Die Etappen bei der Rally di Romagna werden morgens neutralisiert gestartet. Ein Jeep fährt voraus, der Rennleiter mit schickem Hemd und roter Fahne aus dem Fenster gelehnt. Sobald wir die erste Schotterstraße erreichen wird vorne wild die Fahne geschwenkt und der Laktatspiegel klettert sofort in den roten Bereich. Bei Kilometer 44 wartete eine Spezialwertung auf uns. Eine "il Muro" genannte Ein-Kilometer-Rampe mit 500 Höhenmetern. Geht nicht? Geht doch!
18-40 Prozent Steigung, teilweise auf losem Schotter. Beim Durchfahren der Zeitmessmatte motiviert einen das Piepen des an der Gabel befestigten Chips Gas zu geben, um es dieser verdammten Muro so richtig zu zeigen. Doch 40 Prozent kennen kein Pardon. Das bis dahin relativ kompakte Feld der sterblichen Fahrer, in dem ich mich aufhalte, um um ein Stück vom Top 100-Kuchen zu kämpfen, explodiert nach 100 Metern. Es ist so steil, dass man sogar zu Fuß alle zehn Meter anhalten muss. Ich muss die Bremse gezogen halten, um das Rad bei Fuß zu halten. Der Tacho zeigt 0 km/h an und die schon gut durchgegarten Beine brennen. Ein Anstieg bei Tempo Null kann sich ganz schön in die Länge ziehen, so viel weiß ich jetzt. Oben angekommen wartet neben Atemnot und einer Parkbank, an der sich alle die schon oben sind, fleißig dehnen und strecken, ein Traum-Trail.
Es geht bergab über einen handtuchbreiten Waldpfad, der immer wieder Maisfelder kreuzt. Man fühlt sich, als würde man Kornkreise in der Emilia Romagna ziehen. Der größte Flow, den ich bisher erlebt habe. Wir sind in drei Tagen noch keinen geraden Meter gefahren und die Italiener, mit denen ich unterwegs bin, haben mir versichert, dass das auch bis Sonntag so bleibt.

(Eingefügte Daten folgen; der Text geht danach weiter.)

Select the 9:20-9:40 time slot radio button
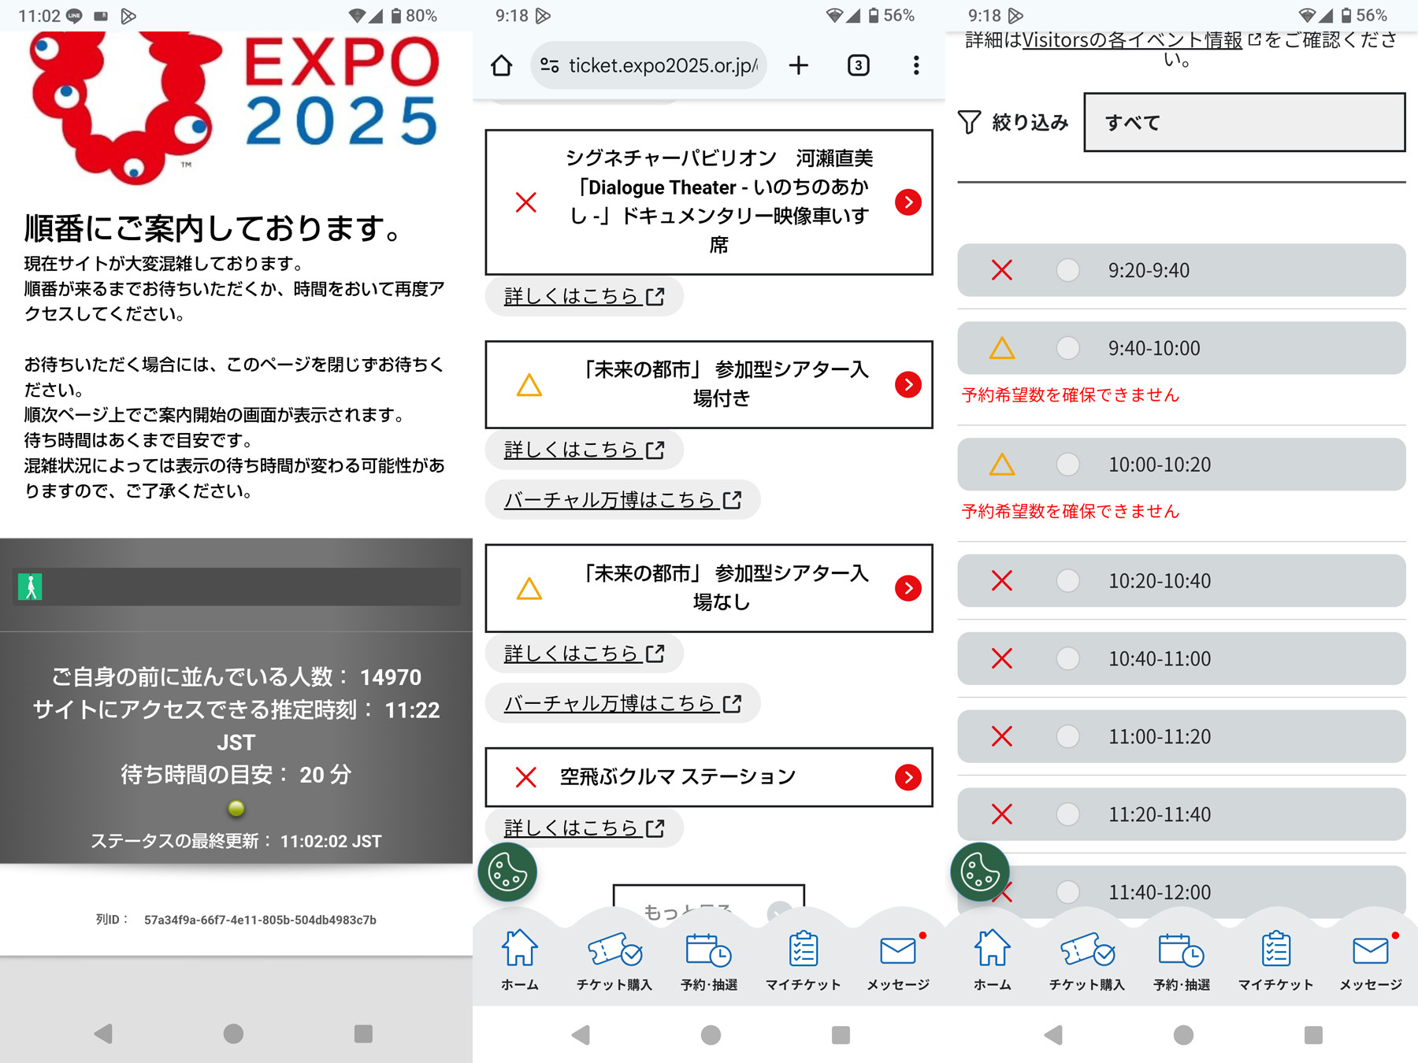The width and height of the screenshot is (1418, 1063). coord(1067,270)
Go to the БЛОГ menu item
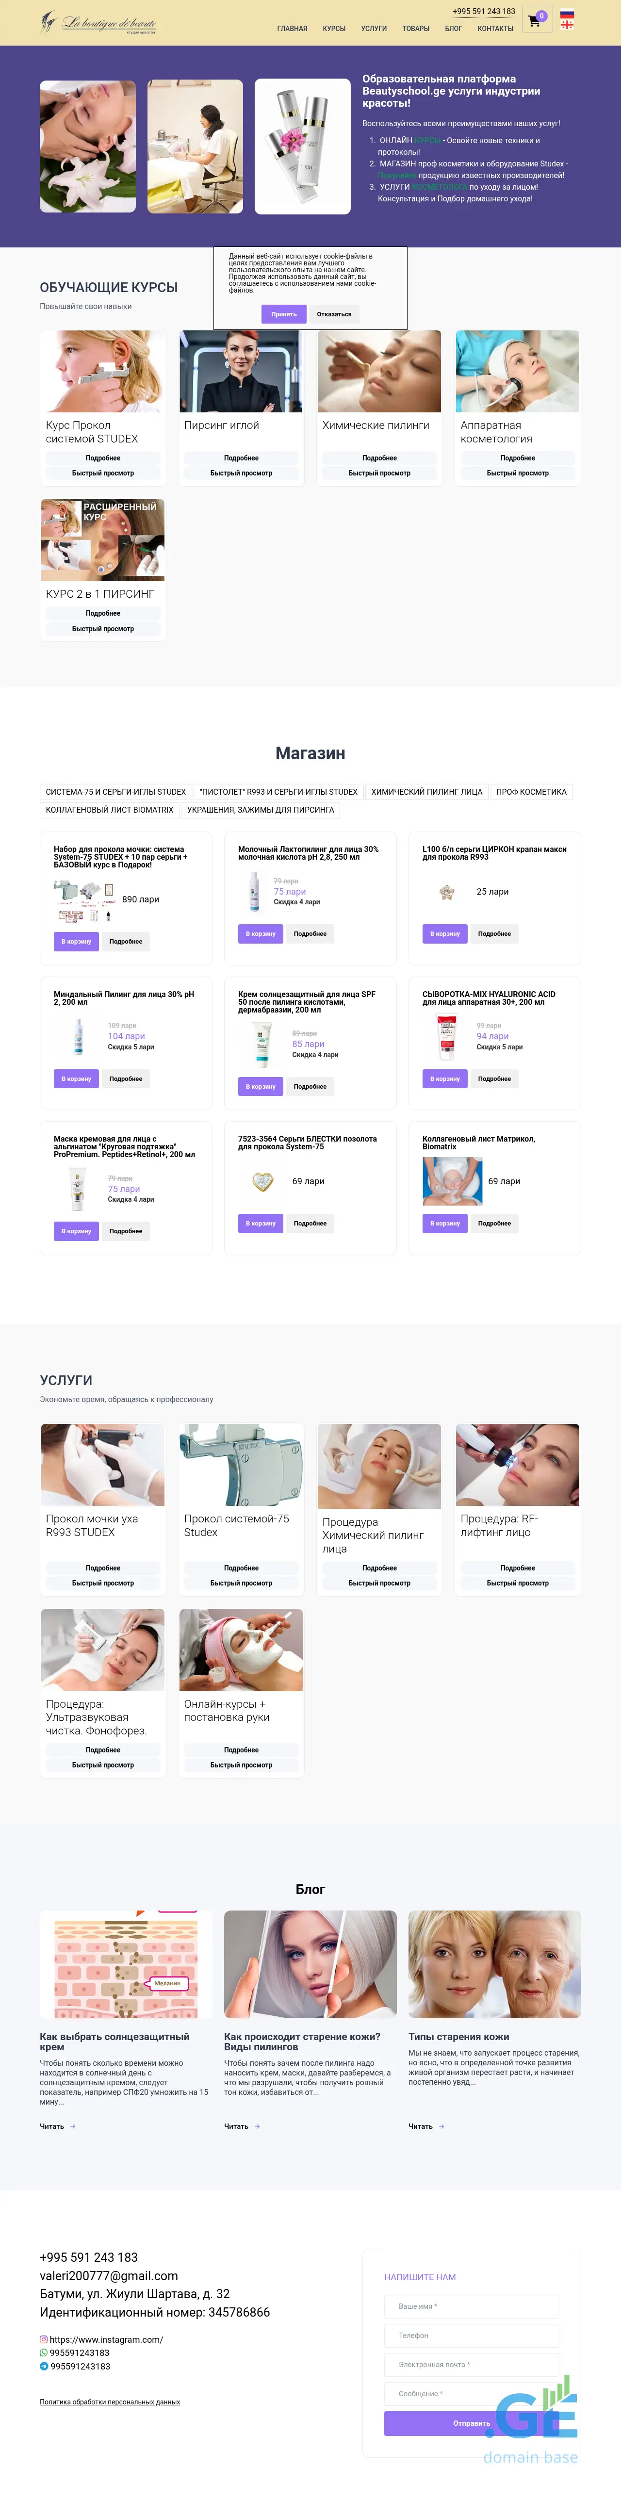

Der zweite große Anstieg nach 5,5 Stunden wird zur harten Probe für die Moral. Es ist heiß, der Rücken zwickt, der Bart juckt, der Hintern ist wund und die Hände taub. Alles nervt, bis es wieder in die nächsten Wahnsinns-Trails durch Kornfelder und Kiefernwälder geht. Bei Gelände, das alles Richtung 15 Prozent Steigung oder Gefälle geht, ändert sich die Stimmung von "keine Lust mehr auf Biken" zu "ich will hier nie wieder weg" alle paar Minuten.
Die letzte Verpflegung ist vor einem Friedhof aufgebaut. Beim Banane-Schälen und Flaschen-Auffüllen sieht man auf den Mausoleums-ähnlichen Grabplatten ernst dreinschauende Opas in kleinen kupfernen Bilderrahmen. Unheimlich, selbst bei Tageslicht. Also schnell weiter die letzten 15 Kilometer auf einer Strade Bianche bis rein nach Riolo, wo jeden Tag auf den leicht ansteigenden 100 Metern vorm Zielbogen noch einmal hart um irgendwelche Platzierungen gekämpft wird, die man sich nach zwei Tellern Pasta und einem Eis nicht mal Anschauen geht, weil die Resultate im Rennbüro 15 Treppenstufen über uns aufgehangen werden und man nach sieben Stunden auf dem Bike für so etwas keine Energie mehr übrig hat.
Abends sind wir in der Pizzeria "il Rocco" abgestiegen, beim bestgelauntesten Kerl im Dorf, der uns mit den wildesten Doping-Verschwörungstheorien über Nibali und Co. auf Trap gehalten hat.